La otra cinta presentada fue Tanta agua, una coproducción mexicana con Uruguay, Holanda y Alemania.
La cinta se presentó en la sección de Panorama y tuvo una buena acogida entre la crítica.
Dirigida por dos cineastas uruguayas, Ana Guevara y Leticia Jorge Romero, la película habla de las críticas fases por las que pasa una familia en su proceso de entendimiento.
Lucía (Malú Chouza), se ve forzada a salir de vacaciones con su papá, Alberto (Néstor Guzzini), y su hermano.
La familia no se habla más que con órdenes y regaños, pero una lluvia interminable durante las vacaciones, en algún lugar de Uruguay, cambia un poco el curso de las cosas.

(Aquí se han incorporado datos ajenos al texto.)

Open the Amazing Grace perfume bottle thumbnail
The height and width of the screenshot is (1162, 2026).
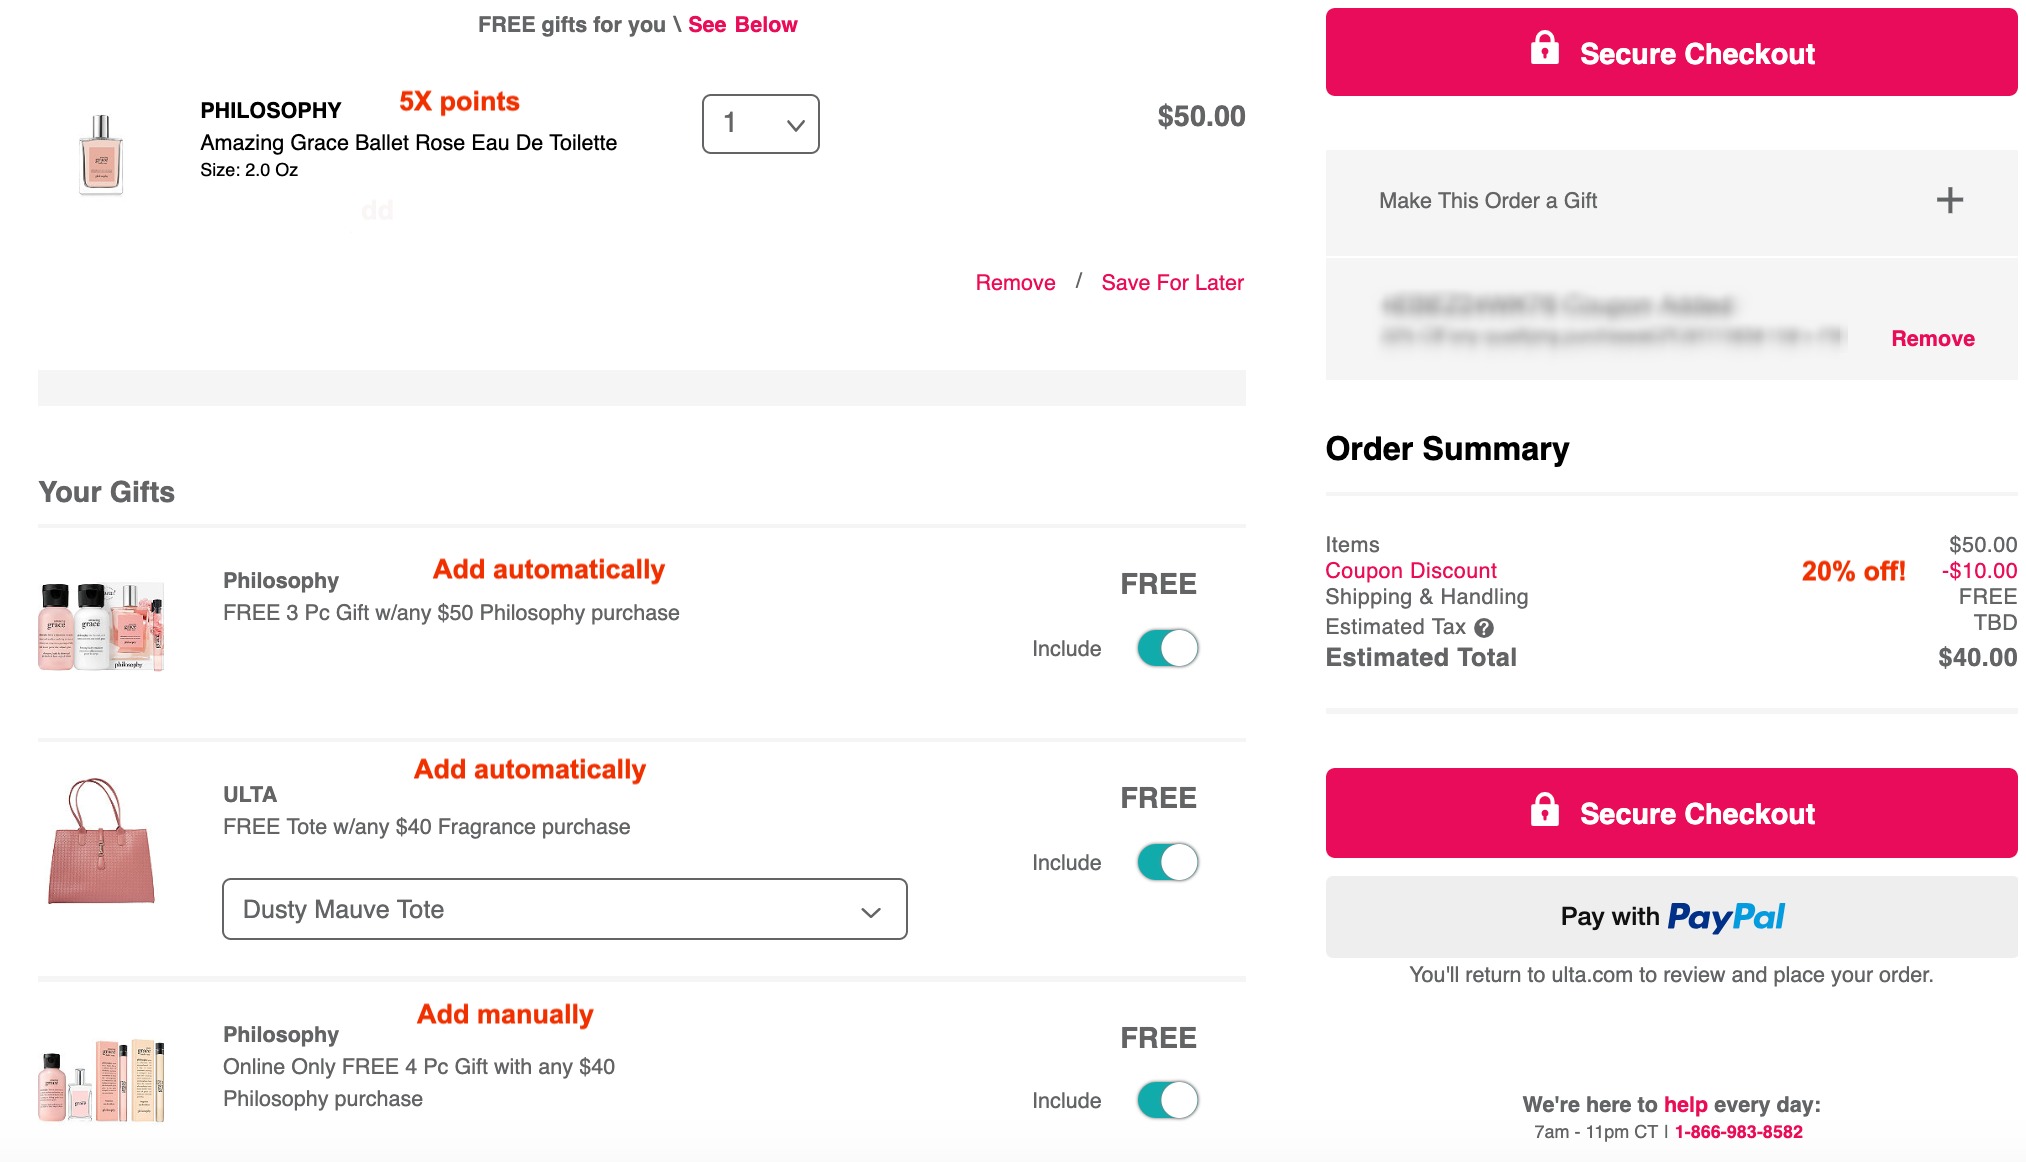pyautogui.click(x=101, y=155)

“Es una historia universal que se puede poner en cualquier otro país, como México. Estamos en un momento en el que las familias tienen incertidumbre en todos los contextos”, indicó Tania Zarak, de Bonita Films, la coproductora mexicana de la película.
La participación mexicana en la cinta también se compone de la fotografía, a cargo de María José Secco, y de la edición, a cargo de Yibrán Asuad.
Ambas cintas serán estrenadas en México durante las proyecciones del Festival de Cine de Guadalajara, a principios de marzo.